(Collected data)
□ □ □ □

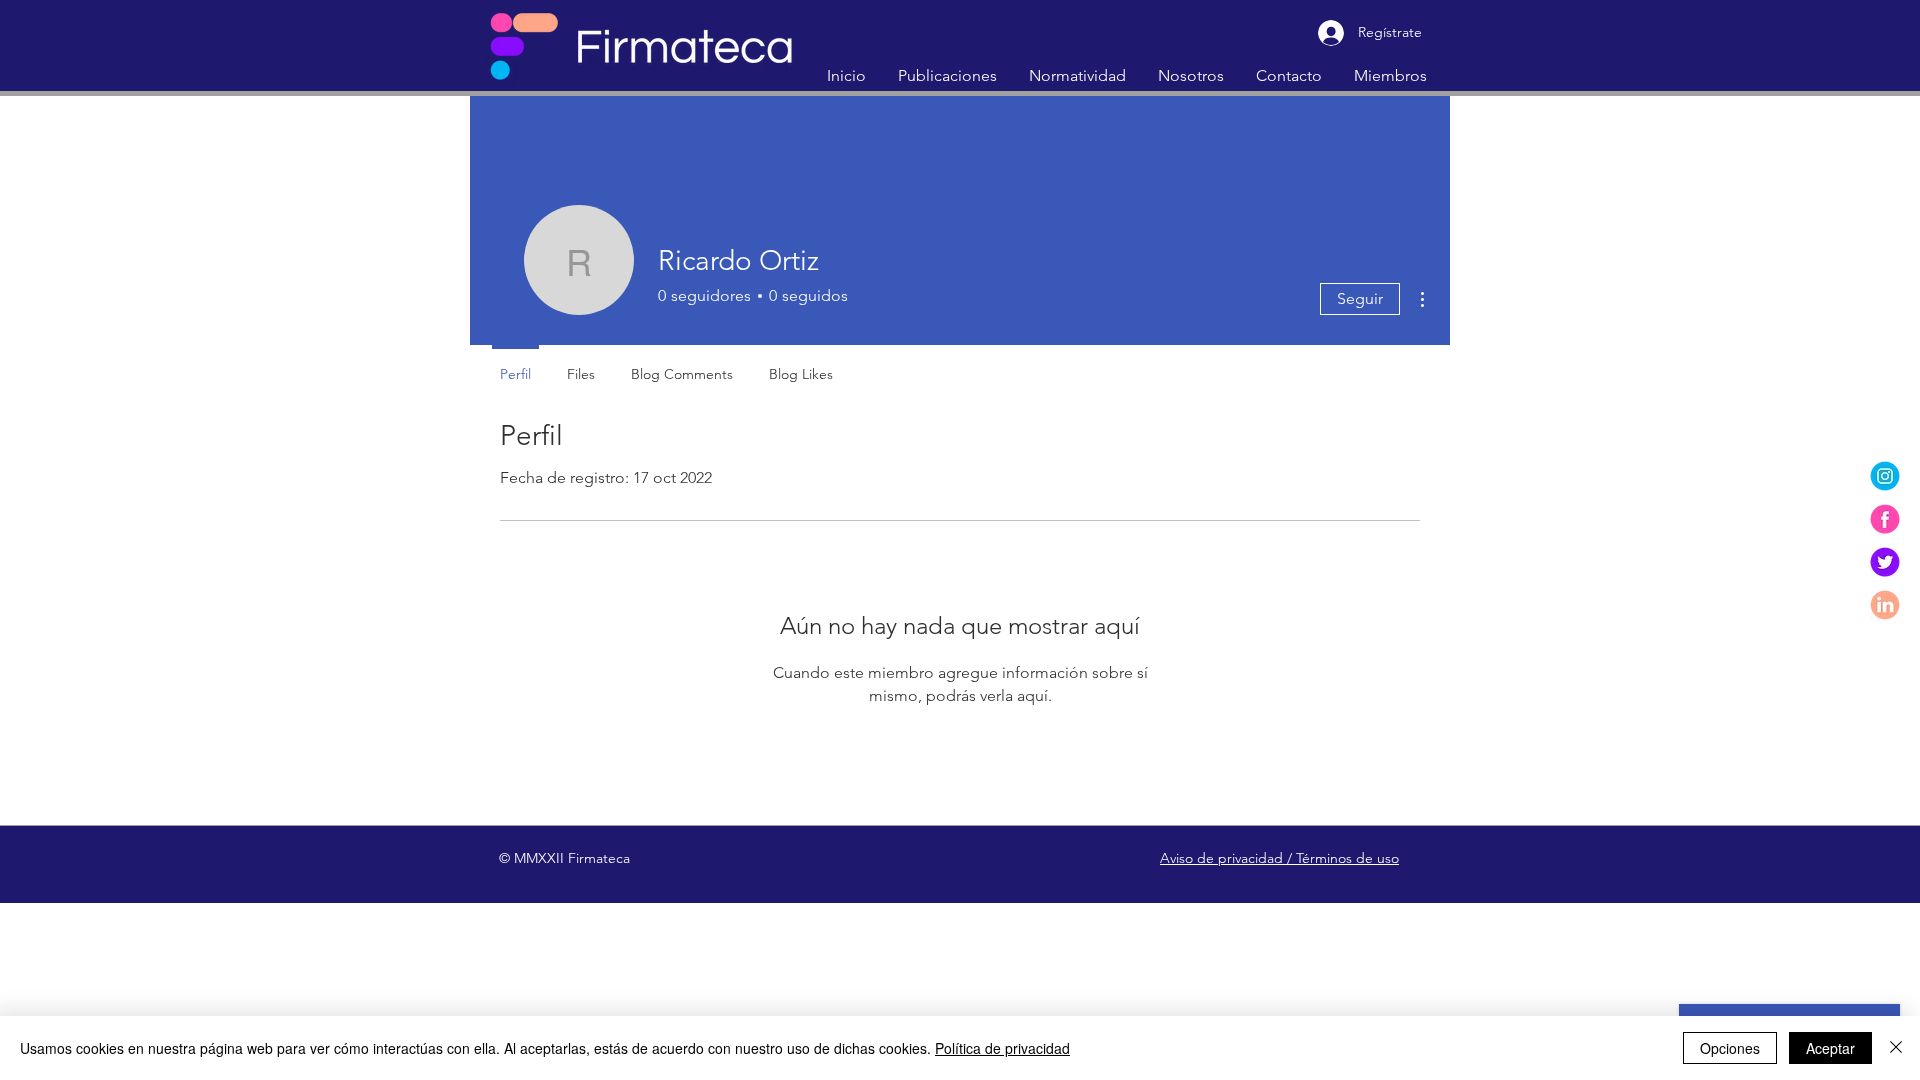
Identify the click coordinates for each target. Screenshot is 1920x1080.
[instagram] (1885, 476)
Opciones (1730, 1048)
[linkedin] (1885, 605)
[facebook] (1885, 519)
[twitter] (1885, 562)
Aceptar (1830, 1048)
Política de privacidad (1002, 1048)
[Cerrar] (1896, 1048)
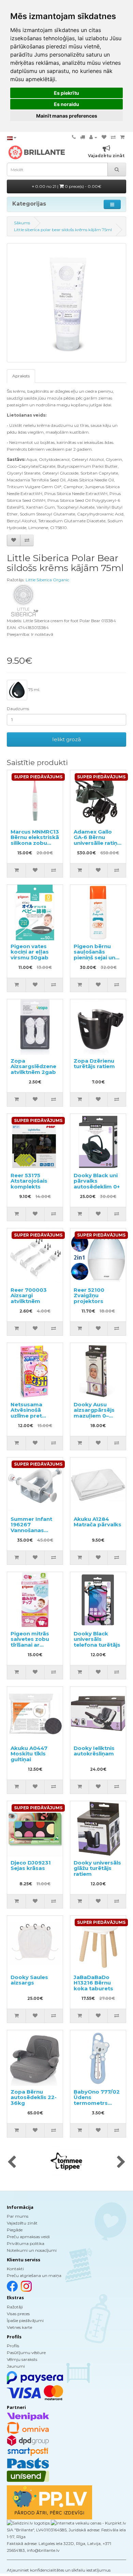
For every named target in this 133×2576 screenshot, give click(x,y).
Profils (13, 2345)
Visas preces (18, 2313)
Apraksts (21, 375)
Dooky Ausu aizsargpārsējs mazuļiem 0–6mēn (94, 1413)
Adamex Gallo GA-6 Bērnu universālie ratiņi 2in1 (96, 840)
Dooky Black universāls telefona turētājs (97, 1639)
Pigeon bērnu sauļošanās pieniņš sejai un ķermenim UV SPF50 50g (94, 957)
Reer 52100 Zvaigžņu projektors (89, 1295)
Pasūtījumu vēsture (26, 2352)
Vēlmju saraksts (22, 2359)
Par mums (17, 2216)
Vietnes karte (19, 2327)
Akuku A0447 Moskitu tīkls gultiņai (29, 1754)
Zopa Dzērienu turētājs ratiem (94, 1064)
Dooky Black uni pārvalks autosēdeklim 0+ (97, 1181)
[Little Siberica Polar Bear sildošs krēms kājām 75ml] (66, 302)
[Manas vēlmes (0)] (104, 137)
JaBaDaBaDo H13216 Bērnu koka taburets (93, 1983)
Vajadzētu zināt (22, 2223)
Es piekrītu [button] (66, 93)
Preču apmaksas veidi (28, 2236)
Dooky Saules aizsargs (29, 1980)
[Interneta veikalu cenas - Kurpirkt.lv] (88, 2522)
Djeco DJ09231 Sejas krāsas (31, 1865)
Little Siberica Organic (47, 579)
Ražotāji (15, 2306)
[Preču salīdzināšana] (113, 137)
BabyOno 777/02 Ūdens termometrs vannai (97, 2100)
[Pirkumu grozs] (122, 137)
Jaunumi (16, 2366)
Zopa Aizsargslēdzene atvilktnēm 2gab (33, 1066)
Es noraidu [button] (66, 104)
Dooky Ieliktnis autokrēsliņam (94, 1751)
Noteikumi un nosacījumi (32, 2250)
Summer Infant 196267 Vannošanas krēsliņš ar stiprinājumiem (31, 1530)
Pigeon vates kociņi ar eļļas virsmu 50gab (30, 952)
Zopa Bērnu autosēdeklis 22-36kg (34, 2097)
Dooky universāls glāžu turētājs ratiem (97, 1868)
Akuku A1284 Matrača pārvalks (97, 1522)
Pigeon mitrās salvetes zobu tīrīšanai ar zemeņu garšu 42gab (30, 1644)
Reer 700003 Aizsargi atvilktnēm (29, 1295)
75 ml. (33, 689)
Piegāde (15, 2229)
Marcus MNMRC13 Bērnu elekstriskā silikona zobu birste (35, 840)
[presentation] (12, 2162)
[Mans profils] (93, 137)
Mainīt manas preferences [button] (66, 116)
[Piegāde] (82, 137)
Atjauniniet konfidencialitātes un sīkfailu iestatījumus (58, 2570)
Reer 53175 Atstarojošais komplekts (29, 1181)
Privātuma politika (25, 2243)
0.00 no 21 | (67, 186)
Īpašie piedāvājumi (25, 2320)
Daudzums (18, 708)
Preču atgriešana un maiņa (34, 2275)
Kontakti (15, 2268)
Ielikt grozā (66, 739)
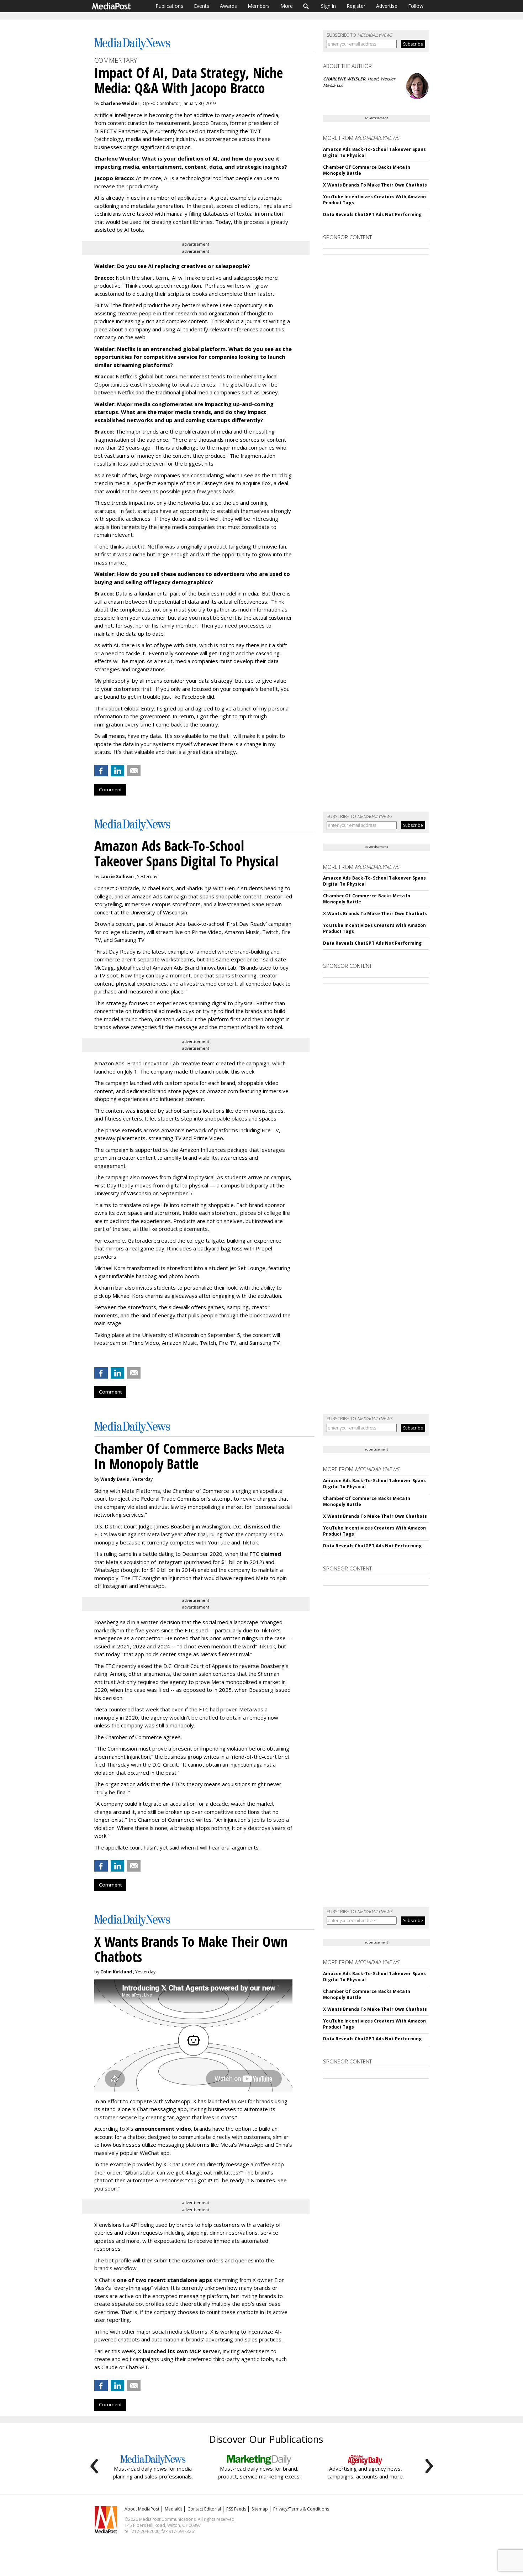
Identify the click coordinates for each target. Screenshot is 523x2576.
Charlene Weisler (119, 103)
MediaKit (173, 2509)
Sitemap (260, 2509)
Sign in (328, 5)
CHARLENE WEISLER (344, 79)
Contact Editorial (204, 2509)
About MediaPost (142, 2509)
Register (356, 5)
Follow (415, 5)
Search (306, 6)
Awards (228, 5)
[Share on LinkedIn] (117, 770)
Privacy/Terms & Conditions (301, 2509)
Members (259, 5)
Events (201, 5)
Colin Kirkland (116, 1972)
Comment (110, 789)
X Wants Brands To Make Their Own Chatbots (375, 185)
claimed (270, 1553)
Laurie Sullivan (117, 876)
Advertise (386, 5)
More (286, 5)
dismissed (257, 1526)
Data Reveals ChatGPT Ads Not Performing (372, 214)
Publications (169, 5)
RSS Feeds (236, 2509)
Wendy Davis (114, 1479)
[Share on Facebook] (101, 770)
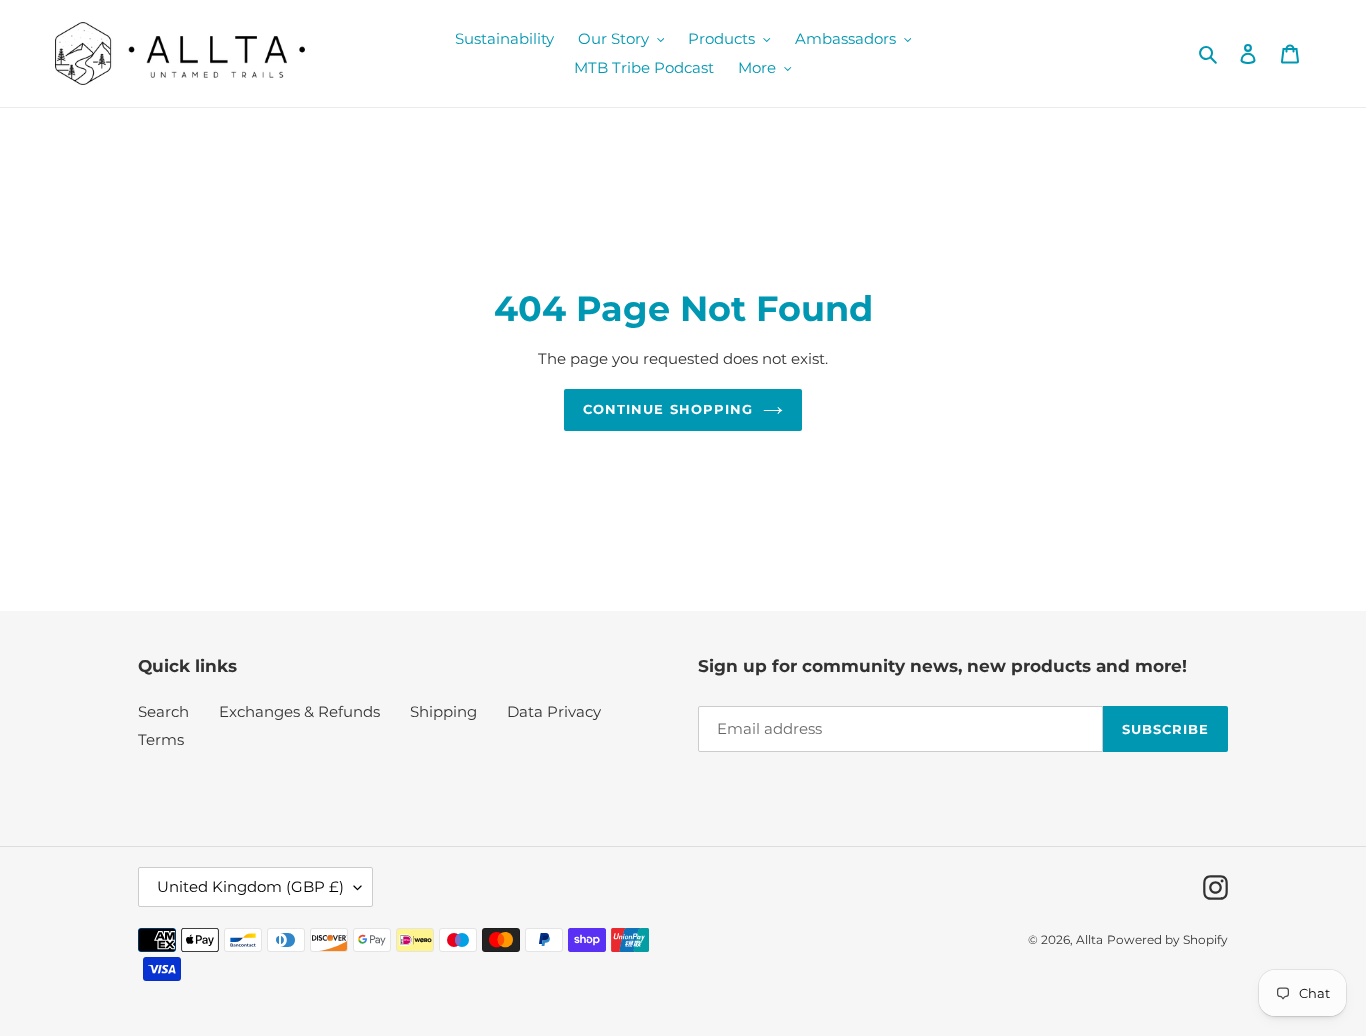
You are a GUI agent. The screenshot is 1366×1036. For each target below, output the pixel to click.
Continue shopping (668, 409)
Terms (161, 739)
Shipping (443, 711)
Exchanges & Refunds (299, 711)
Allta (1089, 939)
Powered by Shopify (1167, 939)
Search (163, 711)
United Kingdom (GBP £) (250, 886)
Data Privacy (554, 711)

□ □ □ □

__Work to be completed__
What lines of the data contain the string "Little"? List them.

__Task solution__
[Little Siberica Polar Bear sildošs krēms kājām 75ml] (66, 302)
Little Siberica Organic (47, 579)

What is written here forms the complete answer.